Each record that follows is to be transcribed exactly, excluding its images.

[Provided material — start]

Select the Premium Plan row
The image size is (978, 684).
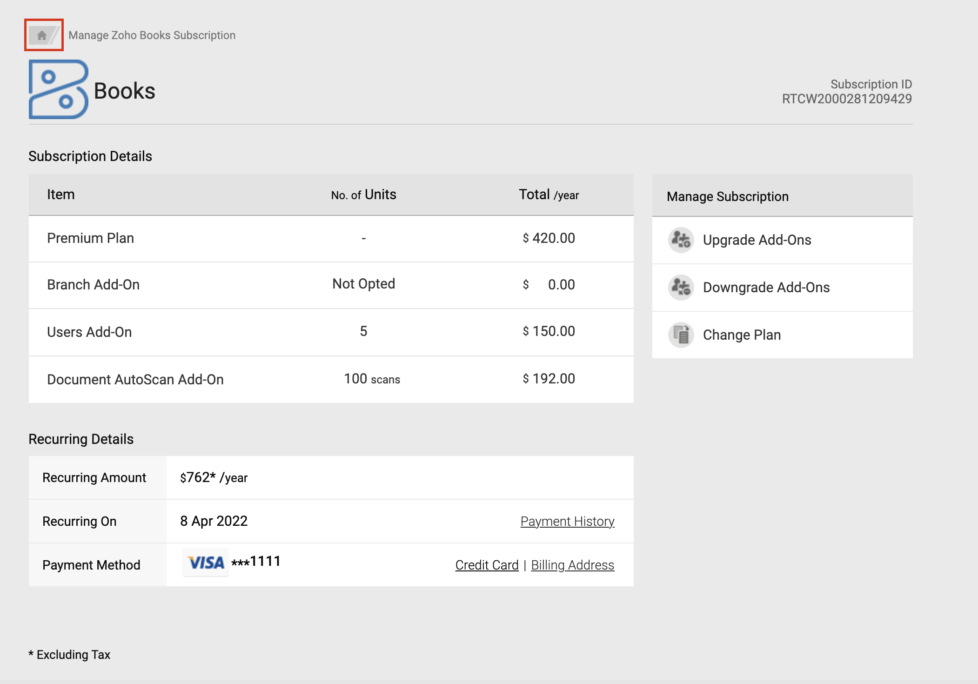[90, 238]
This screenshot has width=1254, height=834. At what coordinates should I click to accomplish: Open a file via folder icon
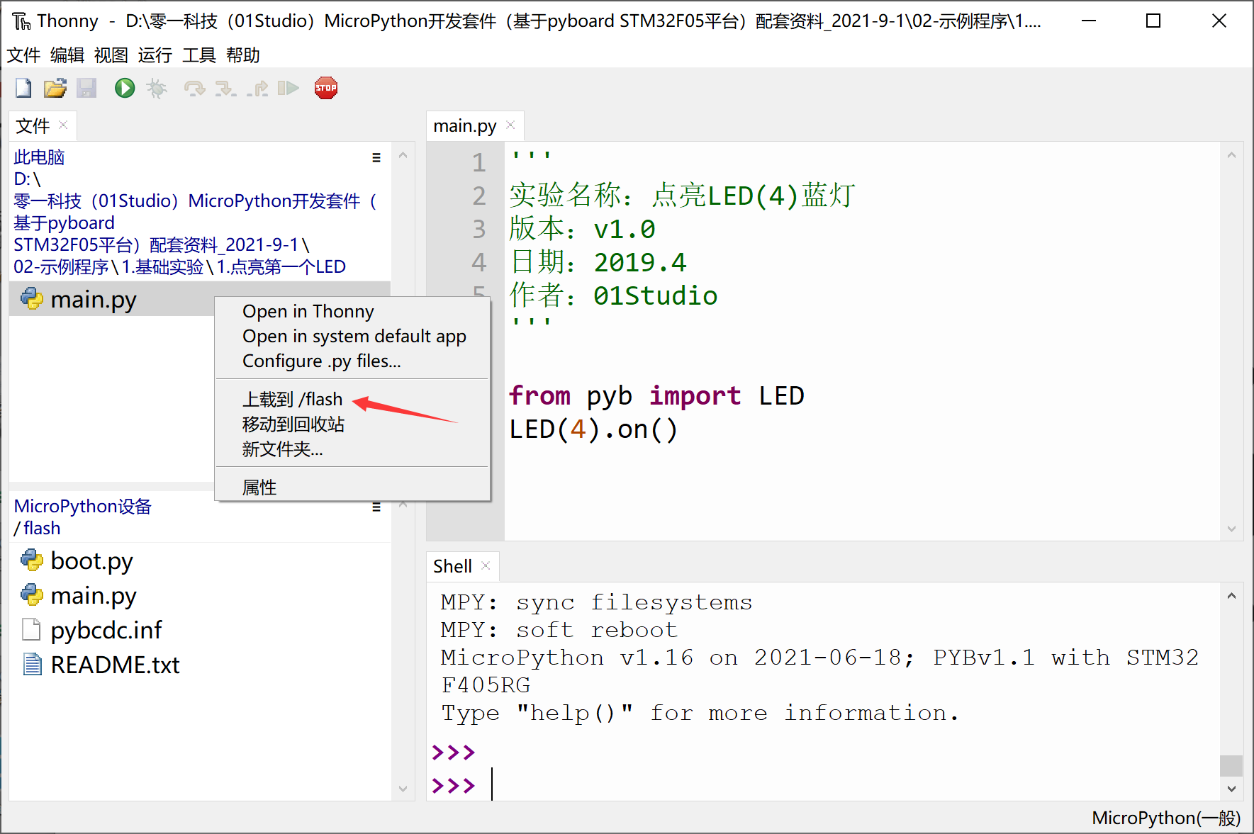tap(55, 87)
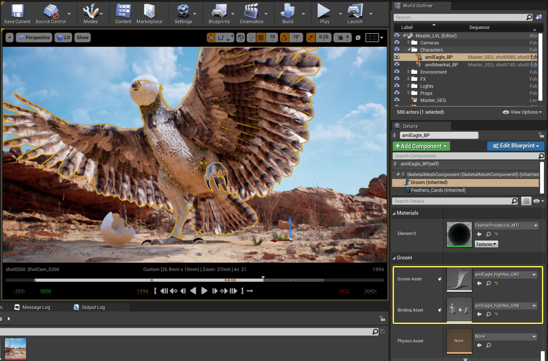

[Provided material — finish]

# Result for this exercise
Select the Premium Plan row
The image size is (978, 684).
[90, 238]
This screenshot has width=1254, height=834. At what coordinates should I click to accomplish: Open a file via folder icon
tap(55, 87)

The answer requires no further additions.